France is the most visited country in the world. It tops our client dream lists, and there are so many reasons to visit this incredible country. From the incredible food and wine, to the charming countryside, the lavender fields of Provence, Mediterranean and Atlantic coasts, the glowing lights of Paris and the history of Normandy, there are so many places we have seen and so many that we love to return to. There are also some truly special spots just the right amount of “off the beaten track”. These make wonderful additions to a tailor made French holiday for those looking for something more unique. Tucked in between the Mediterranean sea and the Spanish border, the region of Occitanie is the southernmost region of mainland France. Occitanie was “created” as a region in 2016 combining the regions of Languedoc-Roussillon and Midi-Pyrénées. It then became the second largest region in mainland France.
Carcassonne is a small sized city, that can easily be visited as a day trip from St-Rémy. History buffs will love this incredibly interesting, restored fortified medieval town. The medieval citadel, known as La Cité, was first built in the 13th century. The village is filled with commanding watchtowers and double-walled fortifications, of which, many were restored in the 19th century. Once inside the walls, the ivy-covered buildings and cobblestone alleyways feel like something out of a french fairytale.
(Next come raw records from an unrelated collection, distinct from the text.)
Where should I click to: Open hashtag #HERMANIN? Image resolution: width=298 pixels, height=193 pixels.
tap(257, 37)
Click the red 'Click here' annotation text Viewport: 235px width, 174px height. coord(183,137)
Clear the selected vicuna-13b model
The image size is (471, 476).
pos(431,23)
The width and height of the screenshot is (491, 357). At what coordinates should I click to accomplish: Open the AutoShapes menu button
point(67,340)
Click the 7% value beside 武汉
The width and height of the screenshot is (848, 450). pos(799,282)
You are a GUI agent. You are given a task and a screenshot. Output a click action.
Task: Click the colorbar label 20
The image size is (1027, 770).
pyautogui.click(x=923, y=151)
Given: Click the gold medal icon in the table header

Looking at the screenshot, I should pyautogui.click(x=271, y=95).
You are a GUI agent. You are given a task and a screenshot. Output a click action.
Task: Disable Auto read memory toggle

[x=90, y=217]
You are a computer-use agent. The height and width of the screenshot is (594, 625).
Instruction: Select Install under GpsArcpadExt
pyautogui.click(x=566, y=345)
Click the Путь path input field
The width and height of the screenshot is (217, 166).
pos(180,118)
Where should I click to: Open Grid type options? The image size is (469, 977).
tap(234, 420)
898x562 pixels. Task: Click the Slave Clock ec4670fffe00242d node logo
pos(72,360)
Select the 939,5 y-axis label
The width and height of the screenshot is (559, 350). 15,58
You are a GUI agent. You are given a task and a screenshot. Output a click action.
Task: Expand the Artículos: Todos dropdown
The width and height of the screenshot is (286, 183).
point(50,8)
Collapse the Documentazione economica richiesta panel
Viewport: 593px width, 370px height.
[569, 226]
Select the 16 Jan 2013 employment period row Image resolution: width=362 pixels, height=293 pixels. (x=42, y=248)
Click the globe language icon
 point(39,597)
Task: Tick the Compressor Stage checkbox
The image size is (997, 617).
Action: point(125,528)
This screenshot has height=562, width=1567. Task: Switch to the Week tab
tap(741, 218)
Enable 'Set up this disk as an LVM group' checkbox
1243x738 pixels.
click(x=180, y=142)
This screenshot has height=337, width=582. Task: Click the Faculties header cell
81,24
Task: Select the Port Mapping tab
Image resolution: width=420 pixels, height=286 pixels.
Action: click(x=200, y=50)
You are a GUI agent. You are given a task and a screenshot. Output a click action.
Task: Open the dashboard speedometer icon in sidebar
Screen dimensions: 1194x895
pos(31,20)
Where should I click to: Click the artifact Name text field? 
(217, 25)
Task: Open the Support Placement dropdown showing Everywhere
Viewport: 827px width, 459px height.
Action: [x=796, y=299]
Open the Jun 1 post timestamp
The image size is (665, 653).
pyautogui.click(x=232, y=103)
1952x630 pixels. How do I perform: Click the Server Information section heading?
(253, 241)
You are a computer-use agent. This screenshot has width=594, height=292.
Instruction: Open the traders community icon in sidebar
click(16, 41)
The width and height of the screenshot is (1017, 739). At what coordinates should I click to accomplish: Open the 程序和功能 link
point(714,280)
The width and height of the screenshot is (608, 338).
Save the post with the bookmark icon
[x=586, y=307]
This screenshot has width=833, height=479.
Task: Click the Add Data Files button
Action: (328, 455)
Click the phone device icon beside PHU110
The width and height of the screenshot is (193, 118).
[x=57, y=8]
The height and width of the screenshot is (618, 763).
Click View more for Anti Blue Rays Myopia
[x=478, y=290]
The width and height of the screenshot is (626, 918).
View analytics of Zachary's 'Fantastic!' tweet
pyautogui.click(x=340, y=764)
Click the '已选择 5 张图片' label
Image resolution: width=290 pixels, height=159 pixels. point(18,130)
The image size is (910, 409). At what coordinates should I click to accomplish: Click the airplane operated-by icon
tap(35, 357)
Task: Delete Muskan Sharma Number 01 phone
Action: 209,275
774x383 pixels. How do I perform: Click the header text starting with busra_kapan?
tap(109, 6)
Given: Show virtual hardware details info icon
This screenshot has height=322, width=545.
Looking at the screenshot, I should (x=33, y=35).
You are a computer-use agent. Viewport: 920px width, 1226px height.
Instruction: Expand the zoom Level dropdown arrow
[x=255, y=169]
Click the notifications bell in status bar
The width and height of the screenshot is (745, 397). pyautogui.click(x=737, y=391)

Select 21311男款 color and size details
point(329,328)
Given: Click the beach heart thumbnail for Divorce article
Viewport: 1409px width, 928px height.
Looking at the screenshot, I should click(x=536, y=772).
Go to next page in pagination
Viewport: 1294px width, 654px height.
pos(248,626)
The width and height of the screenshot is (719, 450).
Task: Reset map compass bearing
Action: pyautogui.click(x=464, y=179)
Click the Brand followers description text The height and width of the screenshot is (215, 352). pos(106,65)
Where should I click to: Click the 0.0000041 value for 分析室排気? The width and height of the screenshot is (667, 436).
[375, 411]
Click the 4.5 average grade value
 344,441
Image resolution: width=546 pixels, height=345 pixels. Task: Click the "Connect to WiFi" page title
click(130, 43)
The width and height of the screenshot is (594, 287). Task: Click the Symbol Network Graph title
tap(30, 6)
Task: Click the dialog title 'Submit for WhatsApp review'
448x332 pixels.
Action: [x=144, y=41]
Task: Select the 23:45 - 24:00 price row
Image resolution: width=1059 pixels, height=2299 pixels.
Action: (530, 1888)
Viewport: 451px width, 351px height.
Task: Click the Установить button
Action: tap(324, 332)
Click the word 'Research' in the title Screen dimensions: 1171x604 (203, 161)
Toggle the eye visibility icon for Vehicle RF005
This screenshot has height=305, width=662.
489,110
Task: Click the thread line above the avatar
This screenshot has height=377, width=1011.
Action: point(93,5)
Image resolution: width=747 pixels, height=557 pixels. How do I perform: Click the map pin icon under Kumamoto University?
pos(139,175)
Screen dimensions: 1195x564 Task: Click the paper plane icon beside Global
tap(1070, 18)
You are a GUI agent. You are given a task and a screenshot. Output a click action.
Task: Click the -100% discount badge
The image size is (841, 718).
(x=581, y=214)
Outside the walls, there is the very different “lower city” of Carcassonne, called the Bastide de Saint-Louis. Built on the orders of Louis IX is how it acquired the name. Bastide de Saint-Louis has a very different feel to La Cité. It is more of a modern French city with national shops and cafe lined boulevards, and almost completely free of tourists. Not far from the city are the haunting remains of the Châteaux de Lastours. A national historic French monument, the remains of these four castles built in the 11th century are beautiful. As archeologists keep turning up discoveries, the remains are continually excavated today.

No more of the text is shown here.